EXERCISE GOAL
The lines to repeat are those below from the one containing "The image size is (1920, 1080). At" down to the one containing "Select the Pixel", both included; reproduce them exactly and nothing else.

(Saved entries)
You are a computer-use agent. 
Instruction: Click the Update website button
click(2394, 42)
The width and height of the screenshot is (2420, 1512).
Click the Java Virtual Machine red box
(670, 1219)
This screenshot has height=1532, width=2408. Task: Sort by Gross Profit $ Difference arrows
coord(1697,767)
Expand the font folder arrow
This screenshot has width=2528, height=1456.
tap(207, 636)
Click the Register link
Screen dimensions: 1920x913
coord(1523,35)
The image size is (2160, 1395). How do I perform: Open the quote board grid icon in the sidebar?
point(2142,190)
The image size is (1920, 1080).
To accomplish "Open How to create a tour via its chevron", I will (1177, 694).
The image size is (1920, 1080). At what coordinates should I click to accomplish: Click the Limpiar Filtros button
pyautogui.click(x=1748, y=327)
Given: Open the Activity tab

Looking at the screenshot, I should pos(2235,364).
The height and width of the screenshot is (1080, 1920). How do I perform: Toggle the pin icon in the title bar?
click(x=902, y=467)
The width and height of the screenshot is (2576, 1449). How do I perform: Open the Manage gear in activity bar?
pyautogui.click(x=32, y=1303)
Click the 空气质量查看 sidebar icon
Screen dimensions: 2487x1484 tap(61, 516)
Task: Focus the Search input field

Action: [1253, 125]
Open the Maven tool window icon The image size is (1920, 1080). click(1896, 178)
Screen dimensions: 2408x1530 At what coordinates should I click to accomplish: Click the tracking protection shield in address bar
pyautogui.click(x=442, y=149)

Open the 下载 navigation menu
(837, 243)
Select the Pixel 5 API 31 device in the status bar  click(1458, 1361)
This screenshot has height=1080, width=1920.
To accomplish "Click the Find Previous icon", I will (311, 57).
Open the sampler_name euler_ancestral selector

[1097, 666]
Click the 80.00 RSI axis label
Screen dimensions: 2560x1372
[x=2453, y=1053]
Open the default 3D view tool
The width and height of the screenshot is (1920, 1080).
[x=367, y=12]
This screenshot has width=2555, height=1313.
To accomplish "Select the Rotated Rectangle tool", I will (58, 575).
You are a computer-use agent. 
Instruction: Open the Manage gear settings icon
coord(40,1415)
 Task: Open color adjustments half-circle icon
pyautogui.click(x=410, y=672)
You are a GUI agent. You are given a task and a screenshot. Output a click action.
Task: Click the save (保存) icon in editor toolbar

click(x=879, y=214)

RESULT
The image size is (1920, 1080). At what coordinates should I click to accomplish: Click the Limpiar Filtros button
pyautogui.click(x=1748, y=327)
Given: Open the Activity tab

Looking at the screenshot, I should pos(2235,364).
The height and width of the screenshot is (1080, 1920). How do I perform: Toggle the pin icon in the title bar?
click(x=902, y=467)
The width and height of the screenshot is (2576, 1449). How do I perform: Open the Manage gear in activity bar?
pyautogui.click(x=32, y=1303)
Click the 空气质量查看 sidebar icon
Screen dimensions: 2487x1484 tap(61, 516)
Task: Focus the Search input field

Action: [1253, 125]
Open the Maven tool window icon The image size is (1920, 1080). click(1896, 178)
Screen dimensions: 2408x1530 At what coordinates should I click to accomplish: Click the tracking protection shield in address bar
pyautogui.click(x=442, y=149)

Open the 下载 navigation menu
(837, 243)
Select the Pixel 5 API 31 device in the status bar  click(1458, 1361)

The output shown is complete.